A couple of weeks after the election loss, John noticed that people weren’t answering his calls like they used to. Nor had he received that month’s second check from QRM. So, he paid a visit to his cousin A.C.

“I went to his office and asked if he had my second check. (A.C.) started to laugh,” John Cuellar testified.

“I was hurt. I was upset,” he said.

John and A.C. haven’t spoken to each other in the three years since they were both indicted over the scheme.

That’s due largely to a court-ordered prohibition against communicating with each other, but John’s testimony Wednesday implied it was also due to the fracture in their relationship.

In 2019, four months after the indictment against them was unsealed, John Cuellar changed his plea to guilty. In exchange, he agreed to become a cooperating witness for the government.

Leo Lopez, the man prosecutors call the mastermind of it all, pleaded guilty, as well. He died of cancer in November 2020.

THE OTHER HALF

Meanwhile, it wasn’t just the two Cuellar cousins who had a falling out over the course of the criminal investigation.

Juan E. Gonzalez — who currently serves as the Weslaco city attorney — said that he, too, had a dispute with a close associate in relation to the bribery scheme.

Gonzalez testified that he had become friends with the second defendant in the trial, Rick Quintanilla, after getting to know him via his daughter.

Weslaco businessman Ricardo “Rick” Quintanilla, right, walks out of the McAllen federal courthouse at the end of day 2 in the trial against him Wednesday, Oct. 12, 2022. Quintanilla and Arturo “A.C.” Cuellar are on trial for bribery. (Dina Arévalo | [email protected])

Quintanilla, it turns out, is the uncle of Gonzalez’s son-in-law.

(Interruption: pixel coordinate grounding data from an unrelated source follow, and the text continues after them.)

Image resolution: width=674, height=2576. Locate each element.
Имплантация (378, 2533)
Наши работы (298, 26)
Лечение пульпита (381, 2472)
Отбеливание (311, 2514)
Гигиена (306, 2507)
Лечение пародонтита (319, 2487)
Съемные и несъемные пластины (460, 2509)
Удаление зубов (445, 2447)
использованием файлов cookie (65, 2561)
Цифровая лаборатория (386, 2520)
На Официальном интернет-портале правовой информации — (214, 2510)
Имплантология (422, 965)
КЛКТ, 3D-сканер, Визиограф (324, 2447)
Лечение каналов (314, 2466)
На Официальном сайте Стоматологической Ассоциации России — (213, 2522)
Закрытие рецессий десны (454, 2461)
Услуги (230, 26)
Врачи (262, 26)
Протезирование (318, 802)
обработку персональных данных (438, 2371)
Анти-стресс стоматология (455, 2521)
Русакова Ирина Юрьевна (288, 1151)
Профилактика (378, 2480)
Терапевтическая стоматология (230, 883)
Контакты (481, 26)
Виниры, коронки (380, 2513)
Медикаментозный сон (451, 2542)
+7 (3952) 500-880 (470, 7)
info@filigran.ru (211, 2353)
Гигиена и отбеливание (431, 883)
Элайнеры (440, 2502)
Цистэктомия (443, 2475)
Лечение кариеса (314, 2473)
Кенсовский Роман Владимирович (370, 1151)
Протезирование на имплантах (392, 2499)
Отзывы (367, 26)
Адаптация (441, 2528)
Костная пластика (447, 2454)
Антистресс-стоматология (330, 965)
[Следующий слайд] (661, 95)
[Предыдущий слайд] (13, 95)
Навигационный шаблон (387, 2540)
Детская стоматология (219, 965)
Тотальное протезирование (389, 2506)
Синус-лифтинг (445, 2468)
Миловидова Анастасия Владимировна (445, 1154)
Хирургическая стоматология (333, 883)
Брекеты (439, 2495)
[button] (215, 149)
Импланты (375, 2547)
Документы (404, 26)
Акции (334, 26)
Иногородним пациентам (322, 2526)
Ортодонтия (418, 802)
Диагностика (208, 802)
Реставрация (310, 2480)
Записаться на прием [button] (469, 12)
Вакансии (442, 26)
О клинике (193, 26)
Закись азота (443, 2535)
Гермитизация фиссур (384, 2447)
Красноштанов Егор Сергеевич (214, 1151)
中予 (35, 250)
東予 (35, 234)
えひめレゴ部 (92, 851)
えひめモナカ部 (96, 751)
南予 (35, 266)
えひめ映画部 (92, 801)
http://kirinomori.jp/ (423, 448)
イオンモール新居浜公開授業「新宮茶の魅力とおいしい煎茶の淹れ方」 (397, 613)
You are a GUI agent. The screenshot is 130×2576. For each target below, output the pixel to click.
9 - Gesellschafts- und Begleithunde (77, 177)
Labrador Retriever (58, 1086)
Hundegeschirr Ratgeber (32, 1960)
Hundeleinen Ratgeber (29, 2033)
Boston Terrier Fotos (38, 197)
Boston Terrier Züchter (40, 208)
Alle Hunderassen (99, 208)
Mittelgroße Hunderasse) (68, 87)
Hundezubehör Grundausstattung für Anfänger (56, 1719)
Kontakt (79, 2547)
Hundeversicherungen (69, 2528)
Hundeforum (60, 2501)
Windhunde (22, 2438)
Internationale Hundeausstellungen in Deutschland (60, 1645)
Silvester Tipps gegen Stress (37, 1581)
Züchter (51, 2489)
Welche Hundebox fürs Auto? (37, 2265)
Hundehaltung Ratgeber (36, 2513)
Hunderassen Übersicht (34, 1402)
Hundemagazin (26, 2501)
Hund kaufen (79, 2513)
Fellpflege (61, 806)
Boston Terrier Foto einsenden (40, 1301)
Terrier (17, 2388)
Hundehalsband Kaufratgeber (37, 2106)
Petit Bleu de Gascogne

Eventually, the pair’s friendship grew into convivial visits at Gonzalez’s law office, where Quintanilla would pick Gonzalez’s brain about municipal law matters.

Quintanilla would also occasionally ask for donations to help care for politiqueras.

Gonzalez wrote Quintanilla checks for “food and drink” for the poll workers, he testified.

But in August 2019 — after the criminal indictment had come down — Quintanilla paid Gonzalez an unexpected visit at his law office one day at 6:15 a.m.

“He said, ‘I want you to testify that you hired me as a consultant,’” Gonzalez testified Quintanilla had said.

“And I said, ‘Rick, I can’t do that. That’s not the way it was,’” Gonzalez said.

Quintanilla wanted Gonzalez to say that all those checks he’d written to buy poll worker supplies had, in fact, been consulting payments instead.

“I felt like he was asking me to perjure myself,” Gonzalez said, adding that he forcefully asked Quintanilla to leave.

Quintanilla left the office, but returned a moment later with one last epithet.

“You better not f – – – this up for me!” Gonzalez said Quintanilla told him.

Half an hour after the exchange, Gonzalez reported the conversation to prosecutors.